[Your objective]
When a line in the entries below contains the word "Share", copy that line.

Pixel coordinate grounding data
──────────

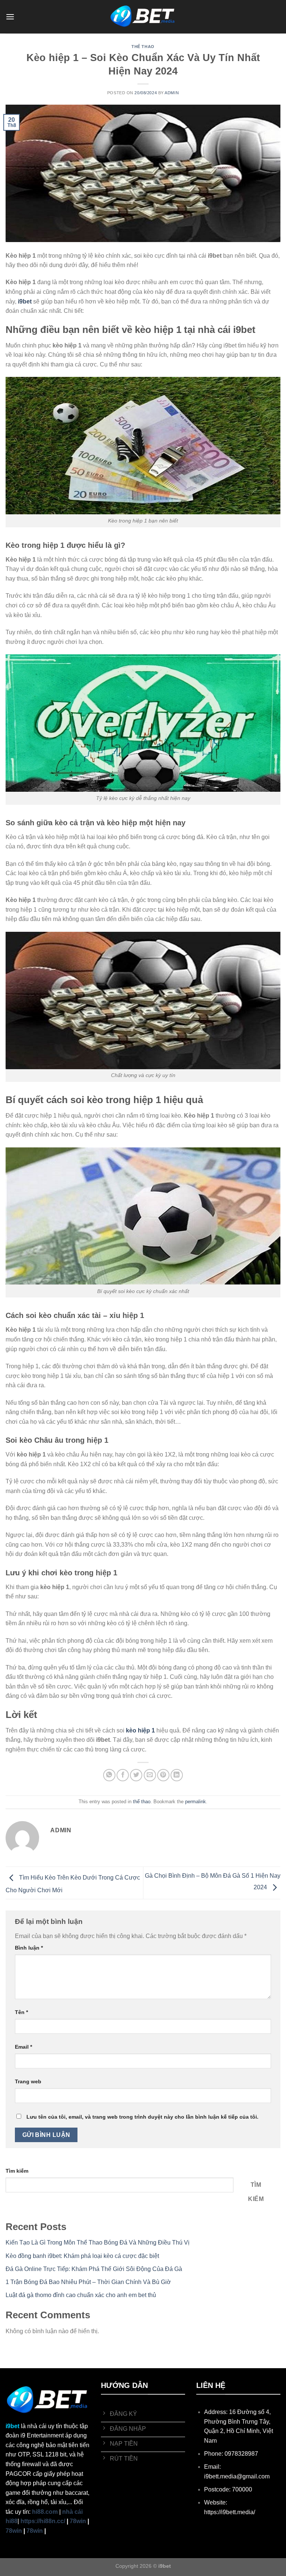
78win (78, 2521)
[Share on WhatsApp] (109, 1775)
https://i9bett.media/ (229, 2512)
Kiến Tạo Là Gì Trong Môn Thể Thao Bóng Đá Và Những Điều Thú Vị (98, 2242)
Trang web (28, 2081)
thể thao (142, 46)
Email (23, 2047)
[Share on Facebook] (123, 1775)
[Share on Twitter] (136, 1775)
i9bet (12, 2426)
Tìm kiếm (17, 2171)
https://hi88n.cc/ (42, 2521)
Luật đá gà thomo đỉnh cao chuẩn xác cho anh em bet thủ (81, 2295)
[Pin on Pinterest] (163, 1775)
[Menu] (10, 16)
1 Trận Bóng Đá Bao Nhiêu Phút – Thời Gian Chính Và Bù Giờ (88, 2282)
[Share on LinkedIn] (177, 1775)
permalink (195, 1801)
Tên (21, 2012)
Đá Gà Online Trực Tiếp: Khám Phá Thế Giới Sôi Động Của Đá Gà (94, 2269)
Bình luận (29, 1948)
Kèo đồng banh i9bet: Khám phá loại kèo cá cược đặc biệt (82, 2256)
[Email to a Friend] (150, 1775)
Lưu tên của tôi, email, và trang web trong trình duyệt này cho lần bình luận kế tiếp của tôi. (142, 2117)
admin (172, 92)
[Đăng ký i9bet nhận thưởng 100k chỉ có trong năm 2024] (143, 17)
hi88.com (45, 2512)
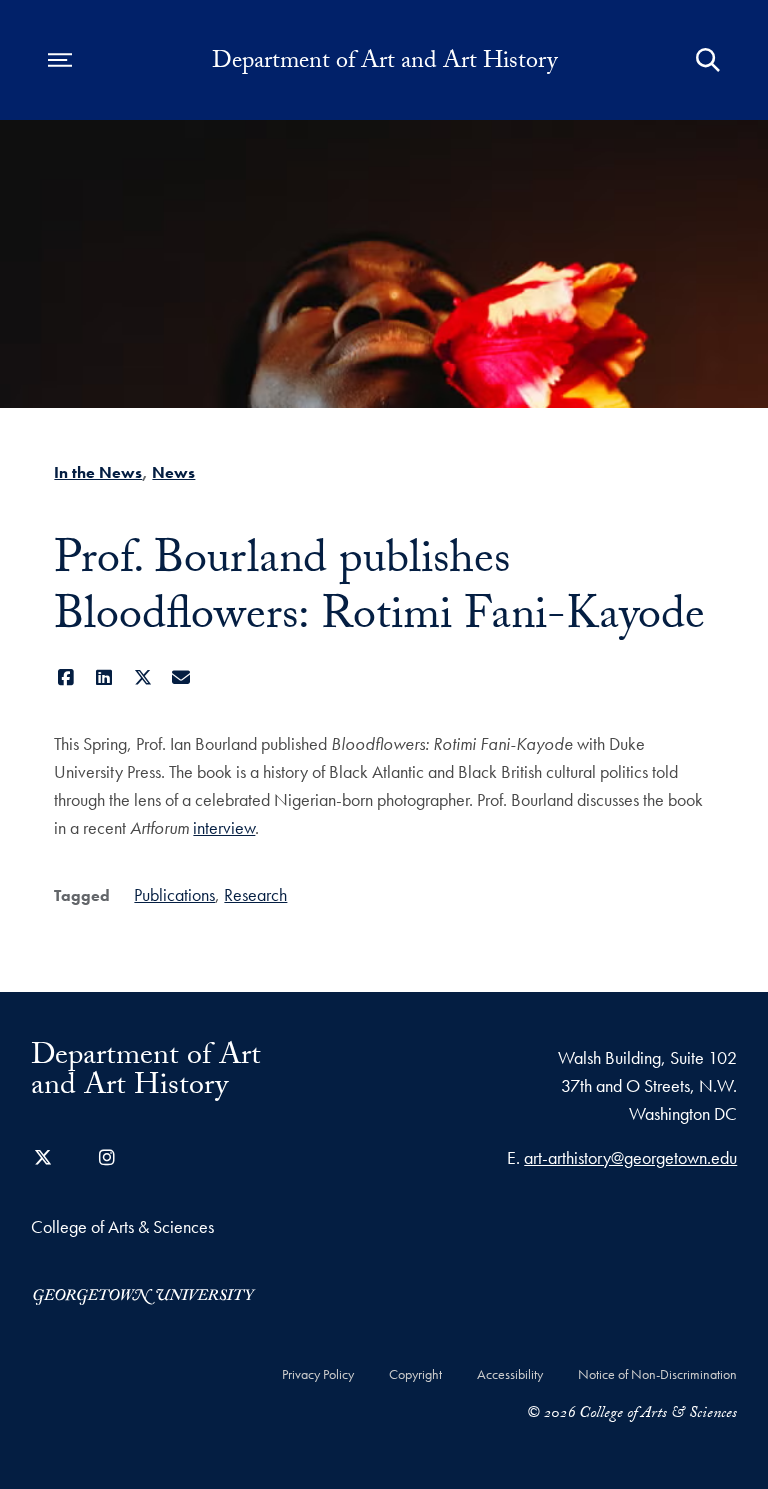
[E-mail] (181, 677)
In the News (98, 472)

──────────

[Answer box]
[Share on WhatsApp] (109, 1775)
[Share on Facebook] (123, 1775)
[Share on Twitter] (136, 1775)
[Share on LinkedIn] (177, 1775)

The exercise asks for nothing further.